А сам-то, – пронеслось в его голове, – почти что с катушек съехал. Еще чуть-чуть и намеренно ринусь в волчью яму.

– Всему виной люди, – доносились обрывки фраз до ушей Дягелева, – гадят и обижаются, а затем претензии строят. Вызубрили отрывки из конституции и тычут ею в лицо, не понимая написанного. – Тот говорил, сидя вполоборота, провожая глазами женщину, активно ищущую свободный столик, за которым можно было бы сесть лицом к двум мужчинам.

– Пустовато же у вас. Что-нибудь еще? – Вмешался официант.

– Повторите и мне и ему, – командовал товарищ Дягелева.

Тот кивнул и вскоре вернулся вновь с добавкой.

– Алкоголь не берет. Чего хмурый-то такой? Руку у подбородка так и держишь. Приклеил ее, что ли?

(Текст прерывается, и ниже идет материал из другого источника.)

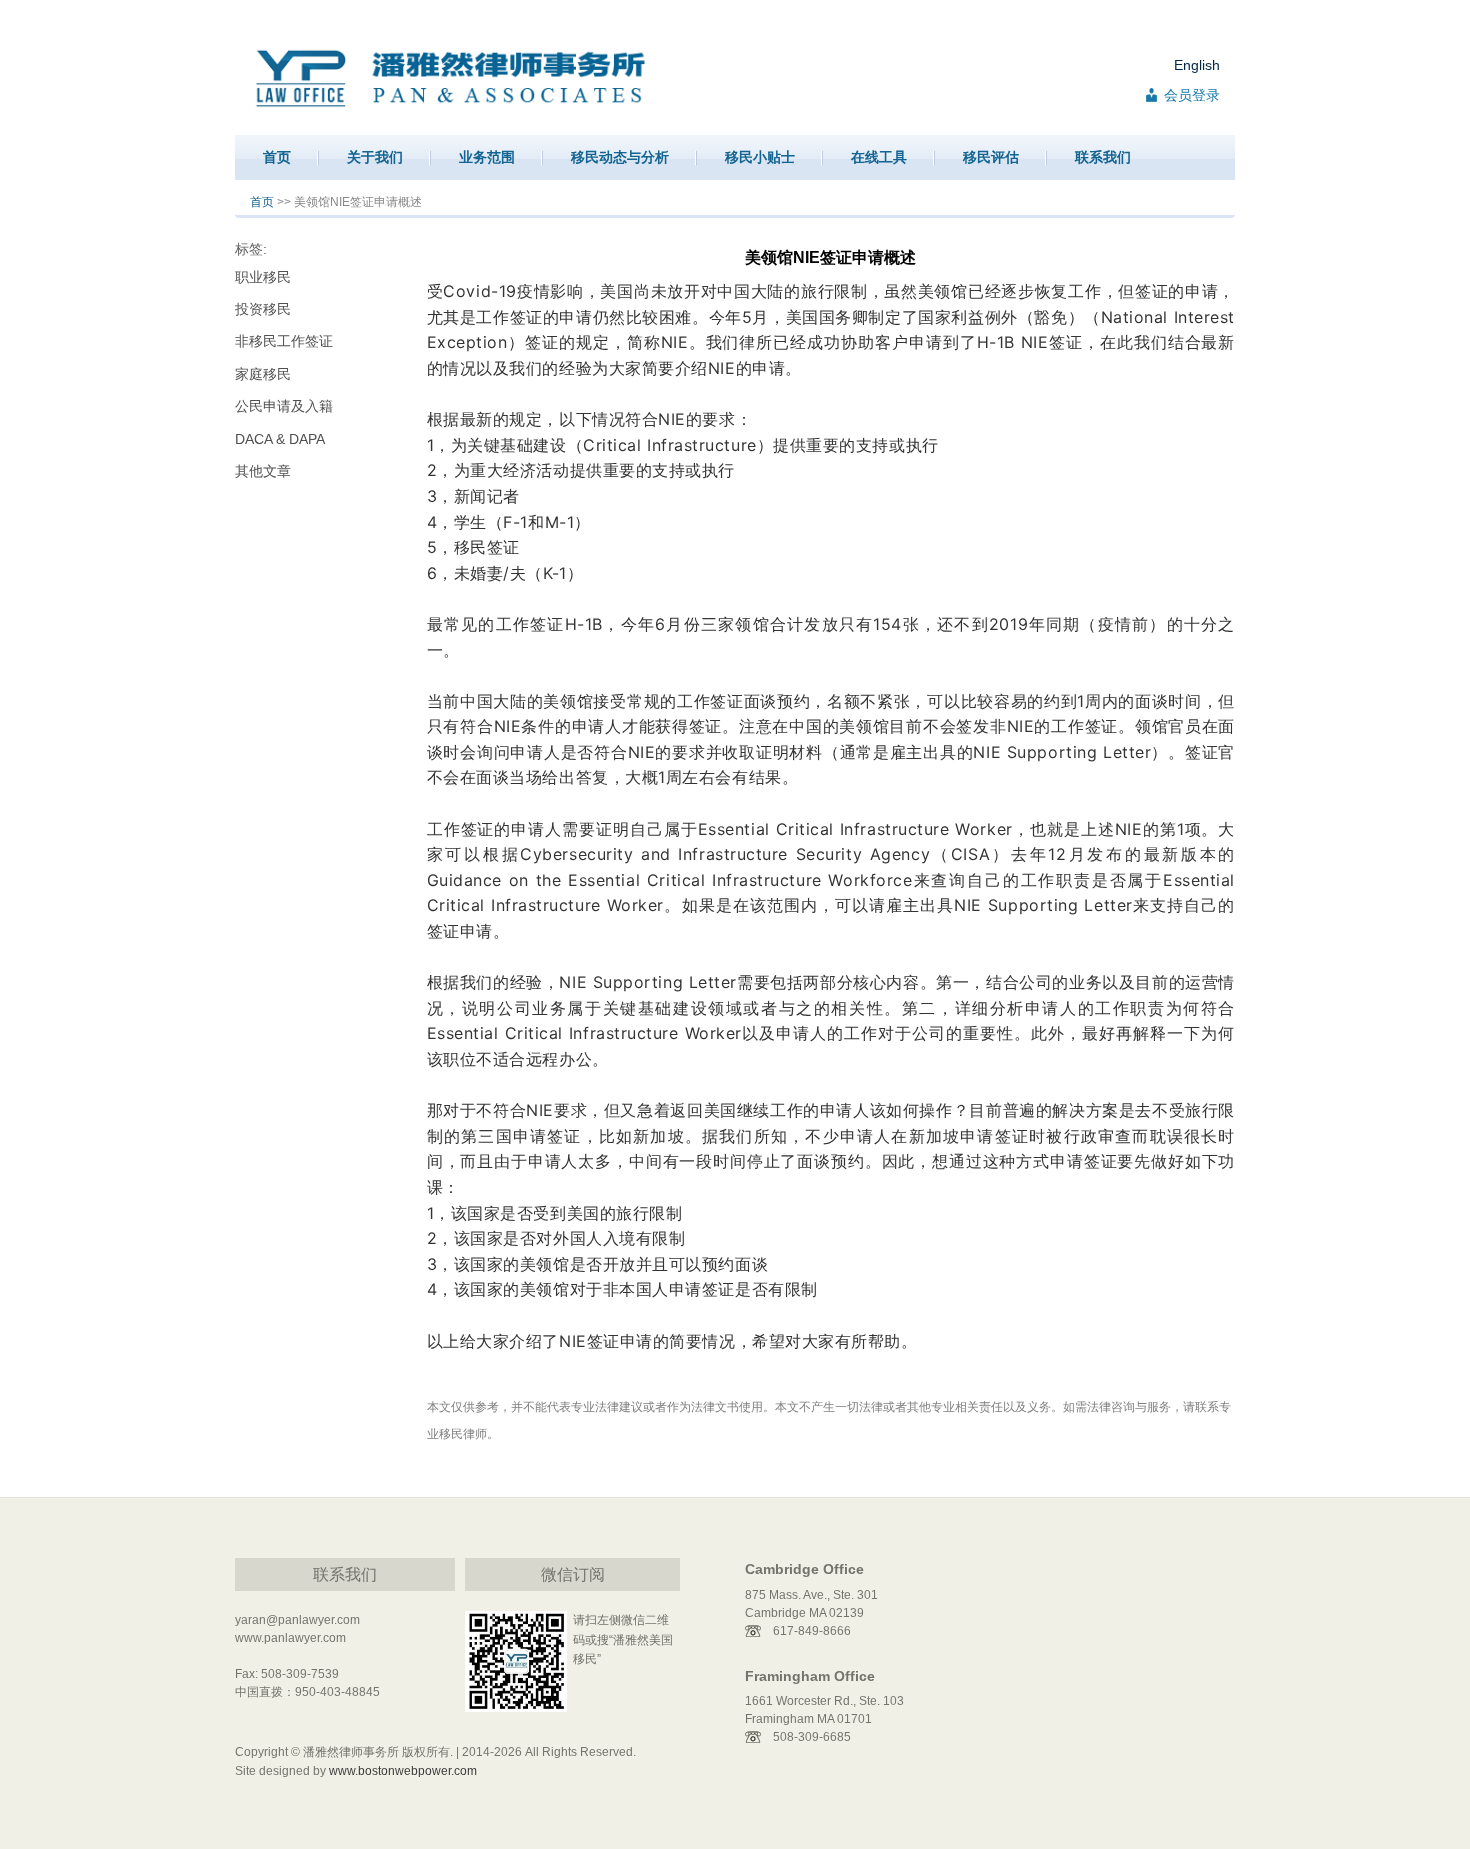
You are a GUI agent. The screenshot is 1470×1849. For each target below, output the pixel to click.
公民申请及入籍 (284, 406)
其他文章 (263, 471)
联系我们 (1103, 157)
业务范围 (487, 157)
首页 (277, 157)
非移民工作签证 (284, 341)
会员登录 (1192, 95)
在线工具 (879, 157)
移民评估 (991, 157)
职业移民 (263, 277)
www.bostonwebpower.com (403, 1771)
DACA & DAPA (280, 439)
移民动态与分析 (620, 157)
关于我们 (375, 157)
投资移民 (263, 309)
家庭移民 (263, 374)
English (1197, 65)
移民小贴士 (760, 157)
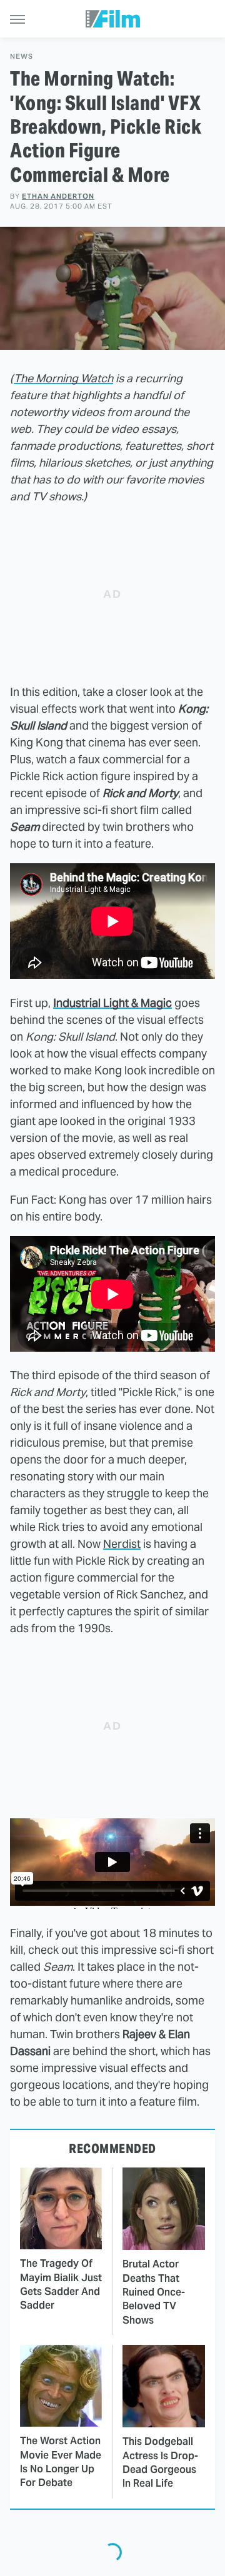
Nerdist (122, 1544)
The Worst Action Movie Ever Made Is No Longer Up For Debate (60, 2461)
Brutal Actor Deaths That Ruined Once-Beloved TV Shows (153, 2292)
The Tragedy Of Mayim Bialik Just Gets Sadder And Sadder (61, 2284)
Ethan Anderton (58, 196)
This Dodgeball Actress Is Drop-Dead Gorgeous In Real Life (160, 2462)
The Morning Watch (63, 378)
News (21, 56)
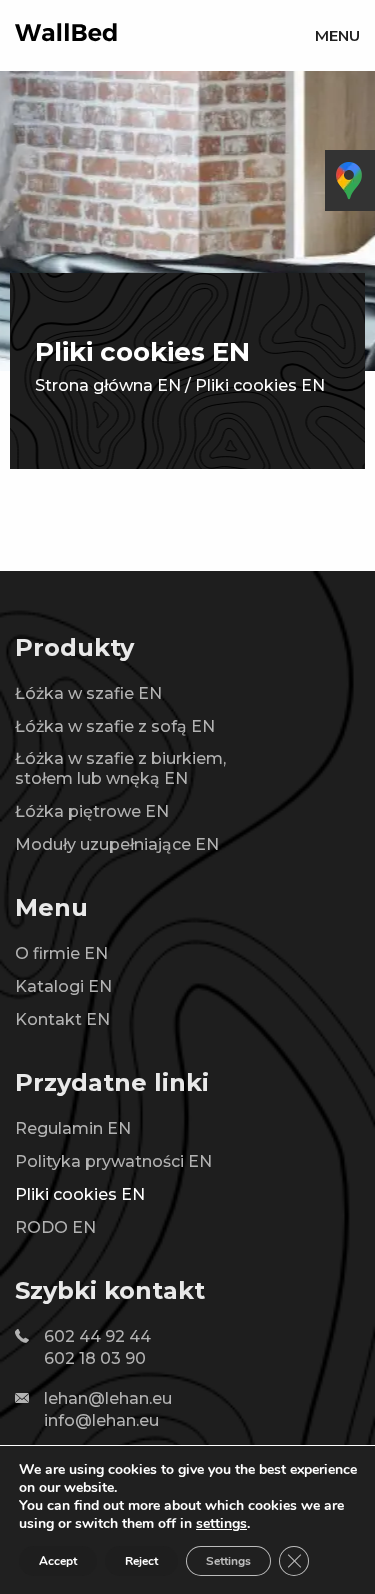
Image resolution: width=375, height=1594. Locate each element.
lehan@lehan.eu (108, 1398)
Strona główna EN (108, 385)
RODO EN (55, 1227)
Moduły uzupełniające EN (117, 844)
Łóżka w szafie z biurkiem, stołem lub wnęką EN (120, 768)
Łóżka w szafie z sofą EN (115, 726)
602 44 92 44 (97, 1336)
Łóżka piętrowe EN (92, 811)
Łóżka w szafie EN (88, 693)
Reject (141, 1561)
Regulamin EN (73, 1128)
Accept (58, 1561)
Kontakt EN (62, 1019)
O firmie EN (61, 953)
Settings (228, 1561)
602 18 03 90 (95, 1358)
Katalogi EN (63, 986)
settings (221, 1524)
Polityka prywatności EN (113, 1161)
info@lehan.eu (101, 1420)
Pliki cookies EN (80, 1194)
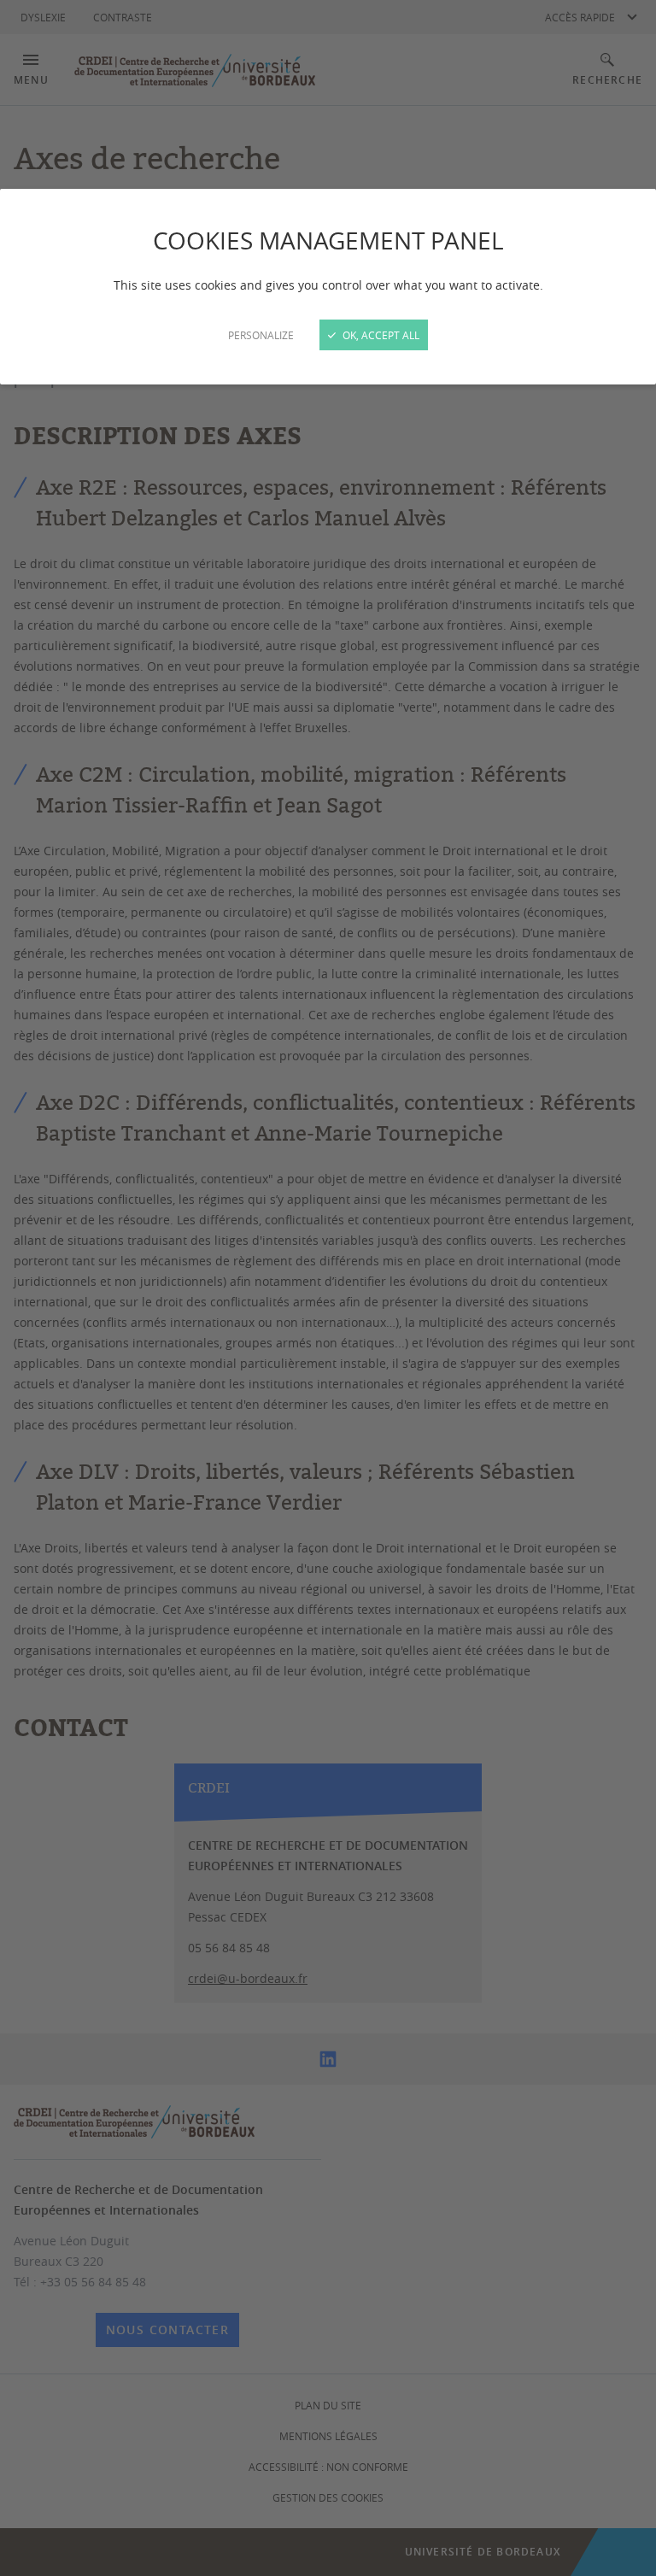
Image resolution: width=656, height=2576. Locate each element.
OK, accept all (379, 335)
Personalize (261, 335)
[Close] (328, 1288)
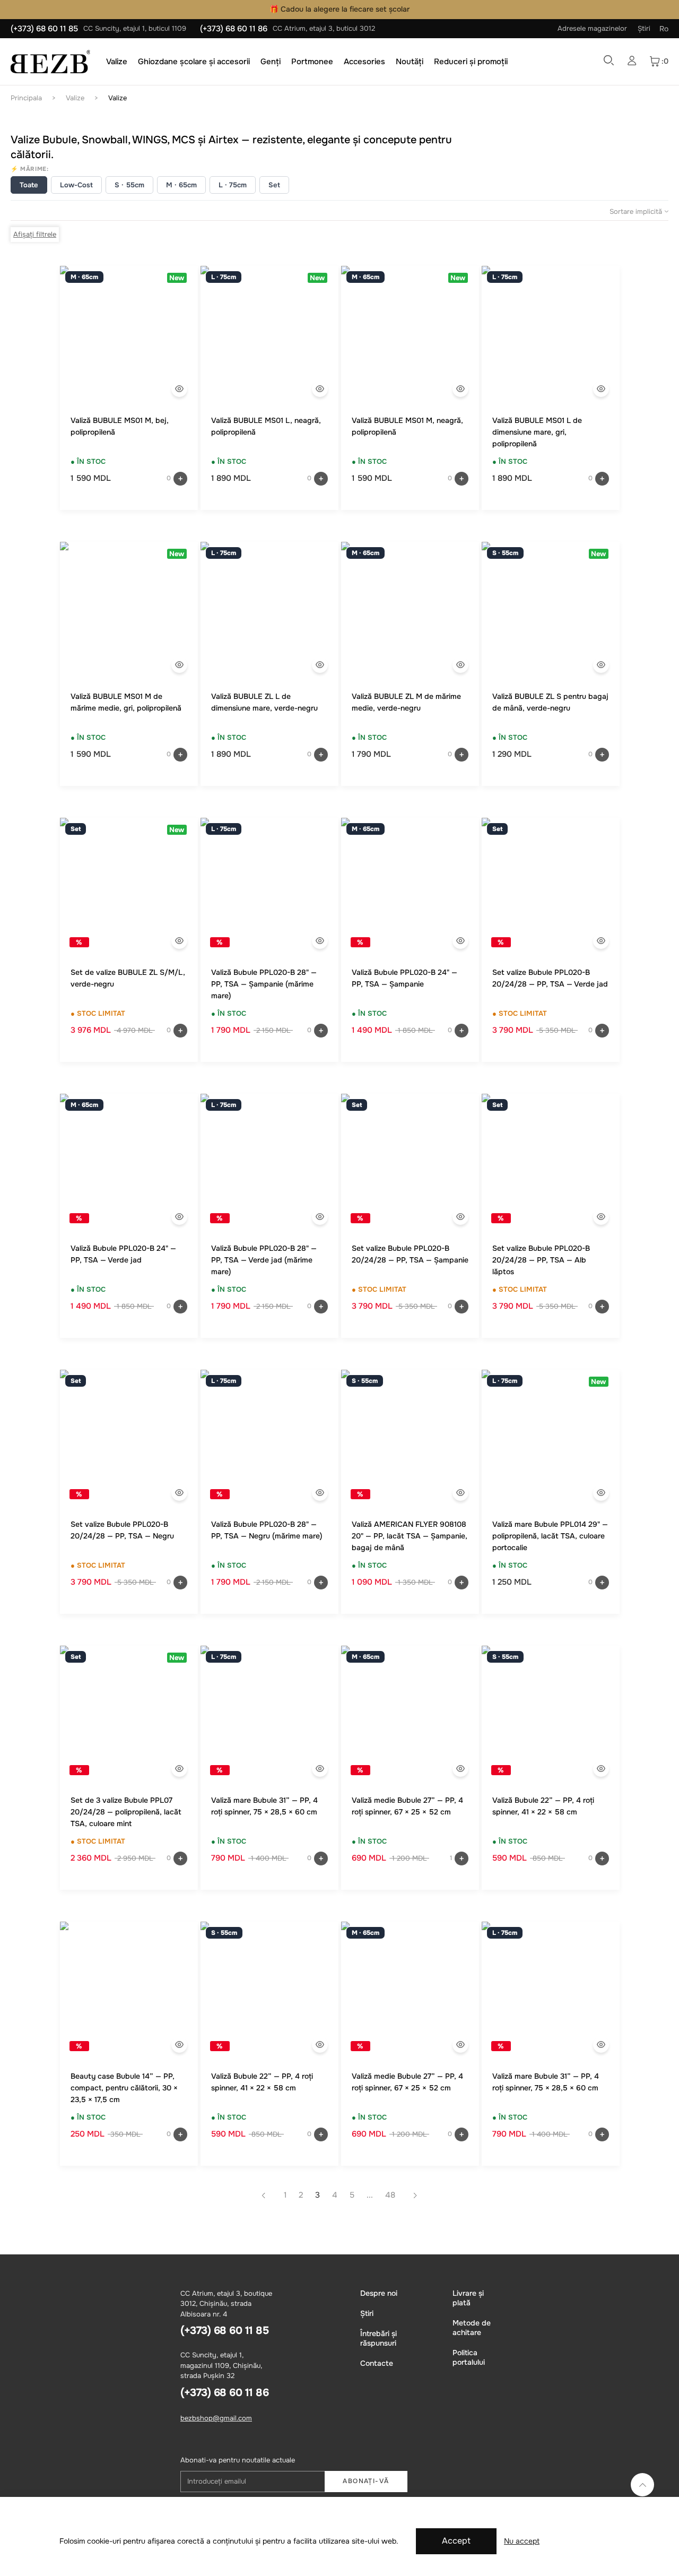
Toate (29, 184)
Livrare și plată (468, 2297)
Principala (26, 97)
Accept (456, 2540)
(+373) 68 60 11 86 (233, 28)
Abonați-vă (366, 2481)
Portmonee (312, 61)
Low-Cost (76, 184)
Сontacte (376, 2363)
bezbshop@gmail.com (216, 2418)
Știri (644, 28)
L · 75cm (233, 184)
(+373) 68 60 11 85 (44, 28)
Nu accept (521, 2541)
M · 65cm (181, 184)
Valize (116, 61)
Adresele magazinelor (592, 28)
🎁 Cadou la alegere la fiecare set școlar (339, 9)
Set (274, 184)
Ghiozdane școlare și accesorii (194, 61)
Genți (270, 61)
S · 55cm (129, 184)
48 (390, 2195)
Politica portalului (468, 2357)
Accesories (364, 61)
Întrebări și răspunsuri (378, 2338)
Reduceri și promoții (471, 61)
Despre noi (378, 2293)
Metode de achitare (471, 2327)
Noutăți (409, 61)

– Мало ли у кого что случилось, теперь каждого подряд расспрашивать, завидев понурое лицо? – Равнодушно отговаривался тот, безынтересность ко всему происходящему пожирала изнутри раскаленным докрасна металлом. Все уже когда-то сказанное неоднократно озвучивалось этому человеку поэмами из объяснений. Повторять из раза в раз одно и то же, что выскочит из дурной головы на следующее утро, – все равно что наступать на проклятые грабли снова и снова.

– Как никак, но ты мне не безразличен.

– Когда-нибудь думал о том, кто ты есть?

– Я человек, этого вполне достаточно.

– Задайся вопросом: кто я? И постарайся уловить эхо.

– Кто я? Кто я? – Напротив сидевший воспринимал щупальца мучения, тянущие к краху всех лет существования, товарища за тупой анекдот. – Никакой отдачи. Раскис ты, вот и роешься, забывая о прочем пространстве, в одном угле в поисках ответов, а ведь они… Черт возьми, они не то, чтобы снаружи, они… Они не существуют, если не верить. Я вот не верю и чувствую себя прекрасно, да из меня энергия будь здоров хлещет! Только посмотри. А ты что – уперся, как заплаканный из-за двойки школьник в дряхлый учебник, в какой-то вопрос и тратишься понапрасну.

– Здесь крайне шумно. Этот вопрос требует покой, Борис.

– Выпей еще. Чего-нибудь покрепче, – он подозвал официанта и, хлопнув ладонью, требовательно заказ. – И мне, и ему анисовой водки, – тот кивнул и стремительно ушел. – Оглянись вокруг, сколько людей. Да если я с каждым протрещу около часа, то ни от одного не услышу твоих бредней. Что это вообще за слова? Кто их вообще задает? – Возмущался Борис пока Дягелев смотрел на пустое дно рюмки в руках.

– Да знаешь, такое чертово чувство… – Он достал сигарету, покрутил в руках, вдруг резко вспомнил об антитабачном законе и только потому с жалостью убрал ее обратно в пачку. – Как будто острие ножа уже застыло на горле, а решиться не можешь: что-то тревожит… Когда накатывают все светлые воспоминания, когда тело сопротивляется командам мозга, когда неожиданно появляется лживая вера в дальнейшую жизнь, которая будто чудом изменится. Оттого и катятся из глаз слезы, а проклятый нож падает на пол.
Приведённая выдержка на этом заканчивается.